The standard-library examples give the idea its first pressure test. Visible dimensions are not limited to algebra written on a clean page. They can read real layout operators, including ones whose correctness depends on quotient and remainder arithmetic. A coordinate map may become a view, a copy, or a fused access pattern, but the source relation remains the same: each output coordinate must name the input coordinate it observes.

Pressure Test: Reversible Does Not Mean Obvious

Use a compact input so the whole map can be inspected, but keep the real issue in view: two maps can be legal and reversible while preserving different neighborhoods. Suppose input[c, i, j] has one batch item omitted for simplicity, two channels, two rows, and two columns:

input[0, 0, 0] = a
input[0, 0, 1] = b
input[0, 1, 0] = c
input[0, 1, 1] = d
input[1, 0, 0] = e
input[1, 0, 1] = f
input[1, 1, 0] = g
input[1, 1, 1] = h

A flattening map with width = 2 is:

let flat[c, p] = input[c, p / 2, p % 2]

The four positions in p read:

flat[c, 0] = input[c, 0, 0]
flat[c, 1] = input[c, 0, 1]
flat[c, 2] = input[c, 1, 0]
flat[c, 3] = input[c, 1, 1]

No values are combined. No values are duplicated. The map only changes the address language. That is why it is reversible if the width is known:

let restored[c, row, col] = flat[c, row * 2 + col]

For restored[1, 1, 0], the packed coordinate is 1 * 2 + 0 = 2, so the read is flat[1, 2], which was input[1, 1, 0]. The proof of the inverse is a coordinate proof, not a storage proof. A backend might implement both maps without copying, or it might allocate a new array, but the semantic relation is the same.

Now compare a mistaken map:

let bad[c, p] = input[c, p % 2, p / 2]

This also produces shape [2, 4]. It also reads only legal addresses. But it changes the traversal order:

bad[c, 1] = input[c, 1, 0]
bad[c, 2] = input[c, 0, 1]

If the next layer treats adjacent p positions as row-major neighbors, this mistake matters. The shape checker alone has no reason to reject it. The coordinate relation, however, makes the swap visible. A reviewer can see that division should recover the row and remainder should recover the column for a row-major flatten.

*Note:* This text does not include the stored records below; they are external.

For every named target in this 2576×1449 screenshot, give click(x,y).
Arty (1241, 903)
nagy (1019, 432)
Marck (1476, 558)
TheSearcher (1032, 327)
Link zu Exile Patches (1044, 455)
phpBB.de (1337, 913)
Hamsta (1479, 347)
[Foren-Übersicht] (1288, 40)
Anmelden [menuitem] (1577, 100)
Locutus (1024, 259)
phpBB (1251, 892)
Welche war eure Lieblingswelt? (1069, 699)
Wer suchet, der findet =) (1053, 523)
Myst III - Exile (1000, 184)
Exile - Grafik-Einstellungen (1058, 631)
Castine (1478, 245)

The example also shows what the compiler can check and what it cannot infer from shapes alone. It can infer that p must range from 0 to height * width. It can check that p / width and p % width stay within bounds when the ranges are known. It can preserve the expression through lowering. But it cannot know that row-major order was intended unless the source states the map.

Coordinate maps therefore have a real difficulty gradient. First check that the address arithmetic is legal. Then check whether the inverse exists. Then ask the harder question: does the map preserve the adjacency that the next operation assumes? A convolution, a patch extractor, and a tokenization step may all accept the same flattened shape while relying on different adjacency stories. The notation does not guess intent; it gives intent a place to be written.